San Diego teen accused in homeless woman's death said he was going 'hobo hunting,' prosecutor says

SAN DIEGO — One of two teenagers charged in connection with the death of a homeless woman texted he intended to go “hobo hunting” before the violence, a prosecutor alleged Monday, according to NBC San Diego.

William Innes, 18, faces the most serious count, first-degree murder, in Monday’s charges against the pair in connection with the homicide of Annette Pershal, 68.

Armed with an air rifle loaded with pellets, Innes fatally shot Pershal in San Diego’s Serra Mesa neighborhood on or about May 8, authorities allege.

A makeshift memorial for the victim Annette Pershal in San Diego, Calif., on Aug. 7, 2023.
A makeshift memorial for Annette Pershal in San Diego on Monday.NBC San Diego

Police responded to reports of a woman down in Serra Mesa on May 8 and called paramedics, who couldn’t determine why Pershal was unconscious, San Diego police said in a statement.

She was taken to a hospital, where doctors determined that she had been shot several times with a pellet gun and that the injuries were not survivable, police said.

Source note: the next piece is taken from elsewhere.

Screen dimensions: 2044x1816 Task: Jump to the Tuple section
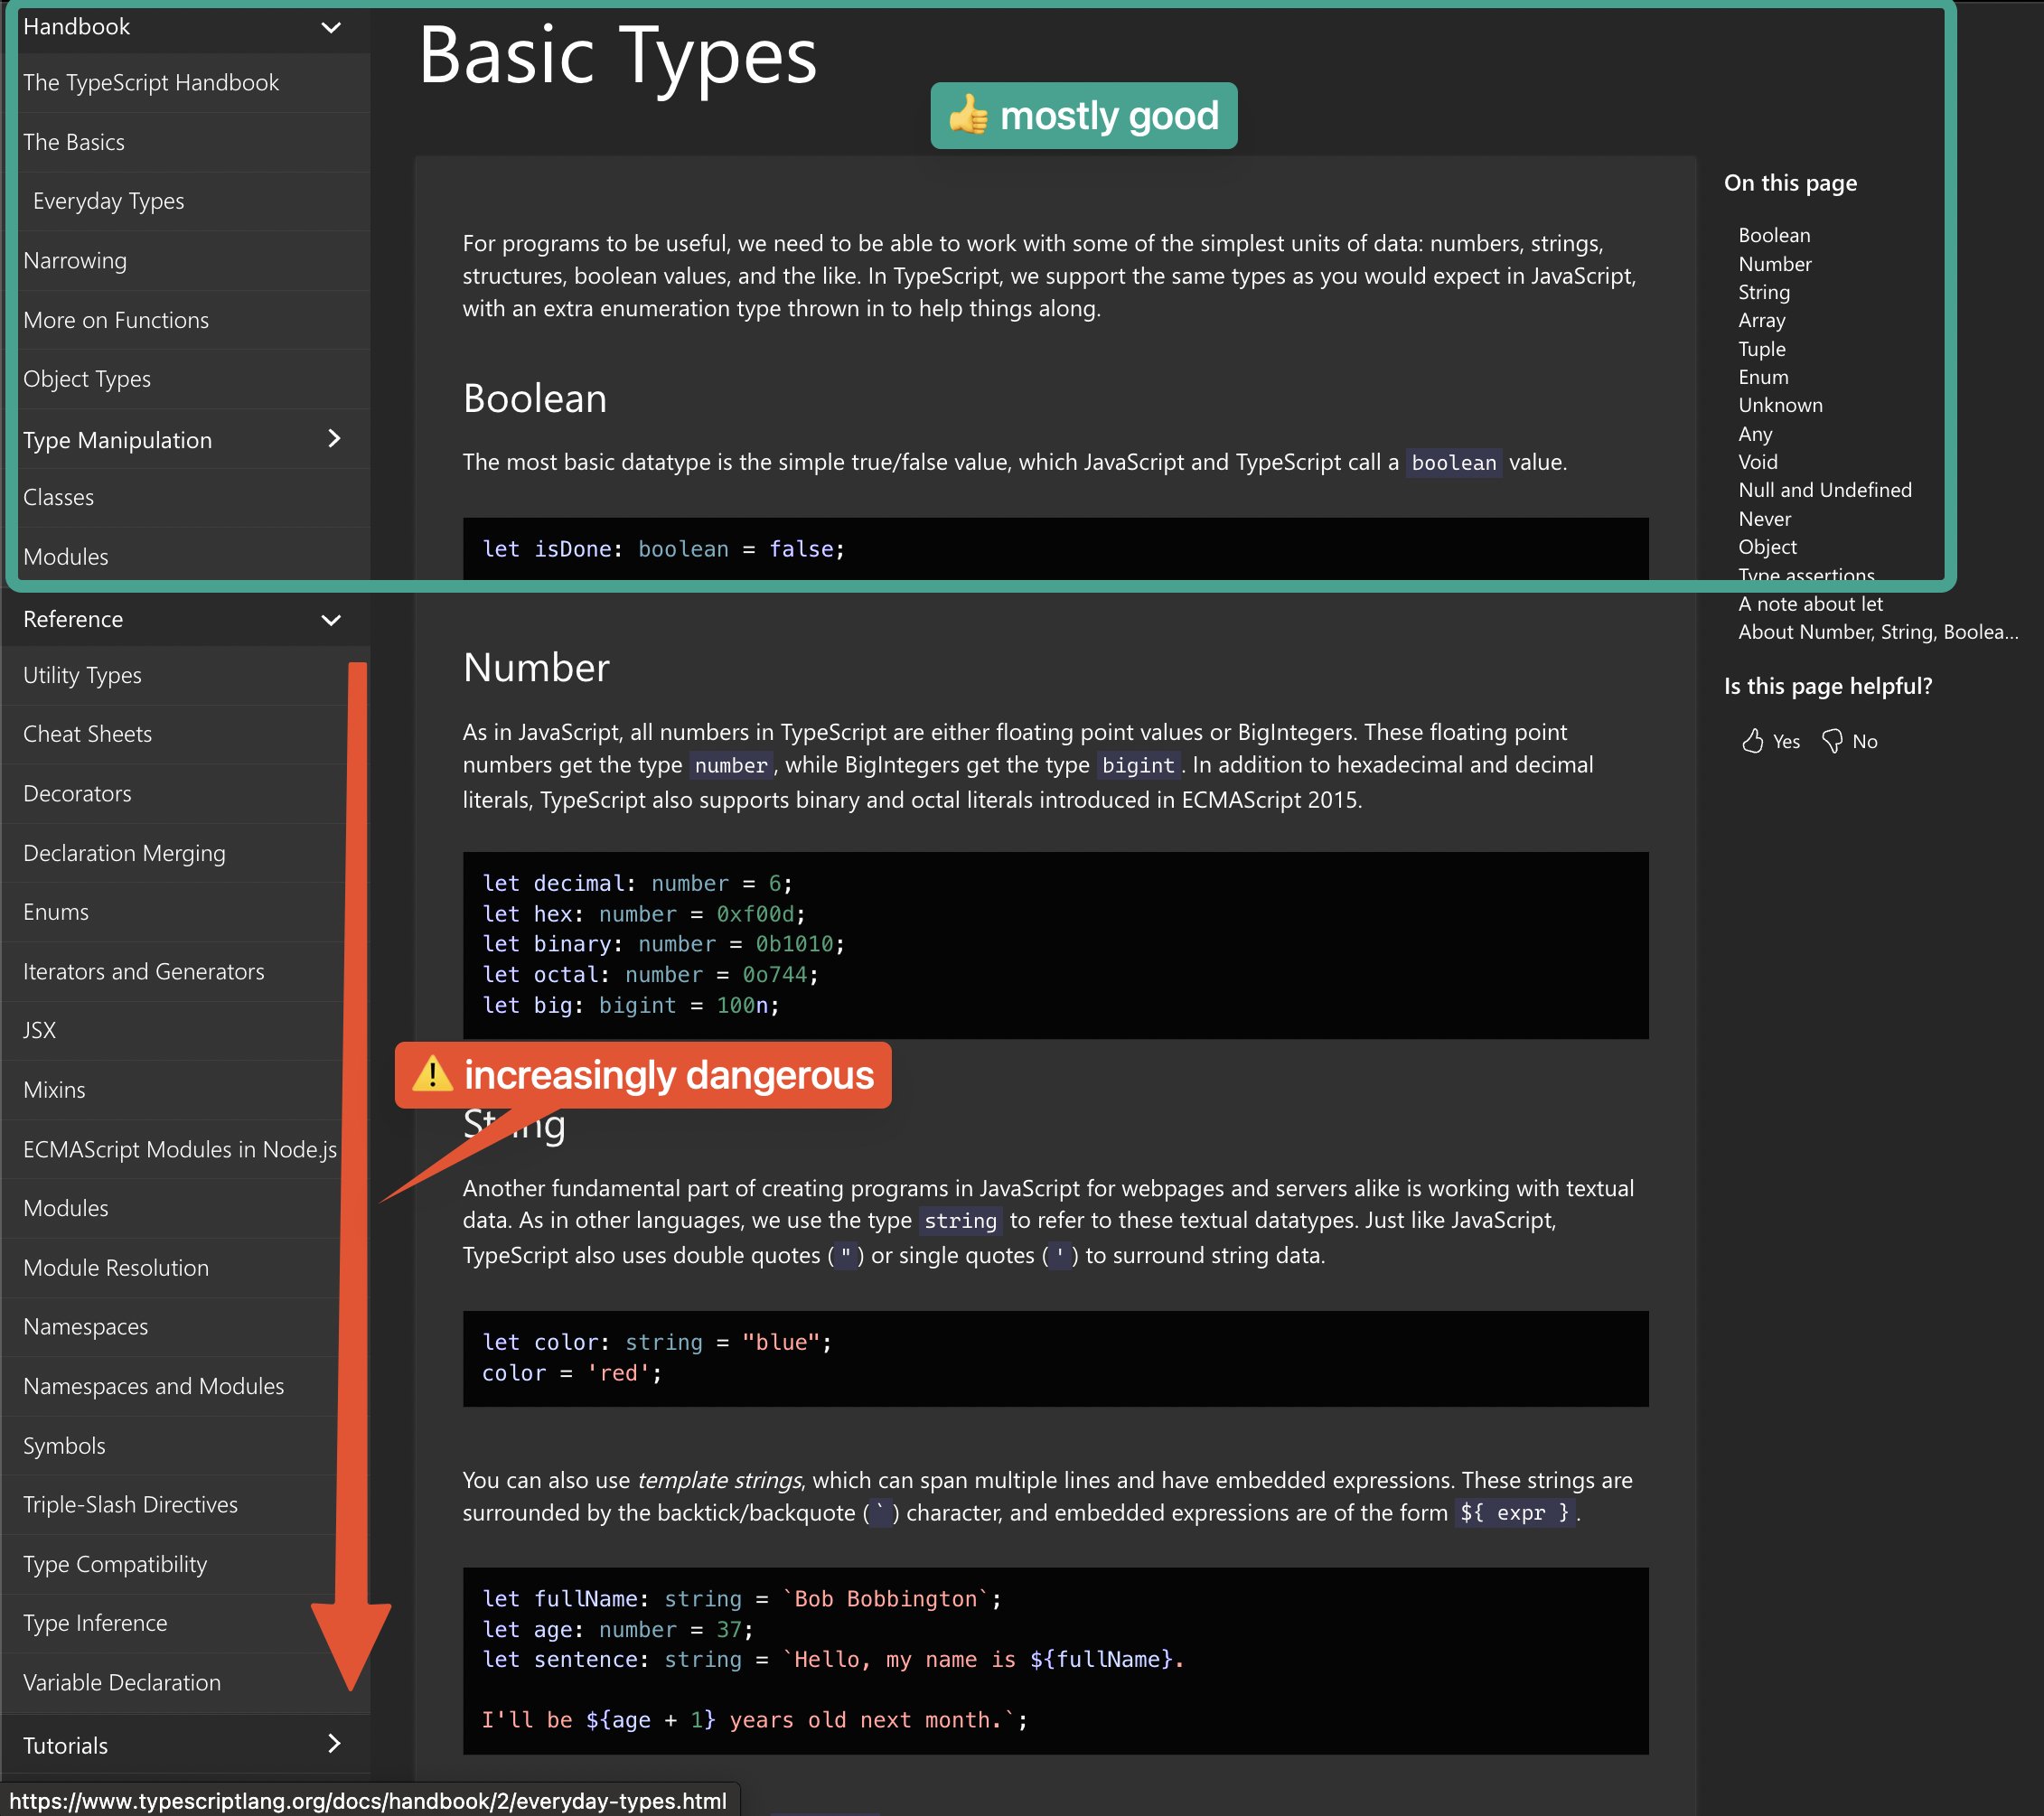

Deputy District Attorney Roza Egiazarian said Monday that Pershal was shot in the head, a leg and the torso, according to NBC San Diego. One pellet ruptured her aorta, the prosecutor said. 

Pershal was declared dead three days after she was found, police said.

Egiazarian said in court Monday that Innes sent a group text to contacts who included his co-defendant, Ryan Hopkins, 19, according to NBC San Diego.

It said, “I’m going hobo hunting with a pellet gun,” according to the prosecutor.

Egiazarian said authorities found the possible weapon, a Gamo Shadow Whisper air rifle, in a search of Innes’ home, according to station.

Innes faces additional charges of possession of an assault weapon, banned in California, and failure to apply for serial numbers for two would-be firearms under state legislation designed to thwart ghost guns, essentially untraceable firearms that can be 3D-printed.

Hopkins is charged with assault with a deadly weapon. Prosecutors said he drove Innes to the scene, which NBC San Diego described as a parking lot.

Both teenagers, who live in the area, pleaded not guilty after their arrests last week. They remained in jail without bail, according to jail records.

Hopkins was scheduled to appear in court Thursday, when he will ask for bail, said his attorney, Vikas Bajaj, the station reported.

In court Monday, Bajaj disputed the timing of the “hobo hunting” text, saying it was sent 12 hours after the shooting, the station reported.

He described Hopkins as “a good kid with a warm heart.”

Attorneys for Innes and Hopkins did not immediately respond to requests for comment from NBC News.

The San Diego County medical examiner’s office determined Pershal’s death was a homicide. The cause of death is pending, and the office is “still working on the case,” county spokesperson Chuck Westerheide Jr. said.

Homicides by air-powered guns are rare. “The literature on air weapon deaths yielded only three murders in the United States,” a 2019 study by the journal Clinical Practice and Cases in Emergency Medicine found.

Pershal’s death comes as the city’s homeless — a population that has grown beyond 10,000 — face crackdowns by police.

Responding to complaints about blocklong encampments on sidewalks and in front of businesses, the city has taken the hard-line approach, seen in Los Angeles and elsewhere, of essentially outlawing “unsafe camping” outdoors.

People living on the streets also continue to be victimized. In Los Angeles last year, nearly 1 in 4 murder victims was homeless, NBC Los Angeles found.

The state has set aside at least $12 billion to address homelessness.

Residents and patrons of the area where Pershal, known as Granny Annie, was found unresponsive told NBC San Diego she lived on the streets there for at least seven years.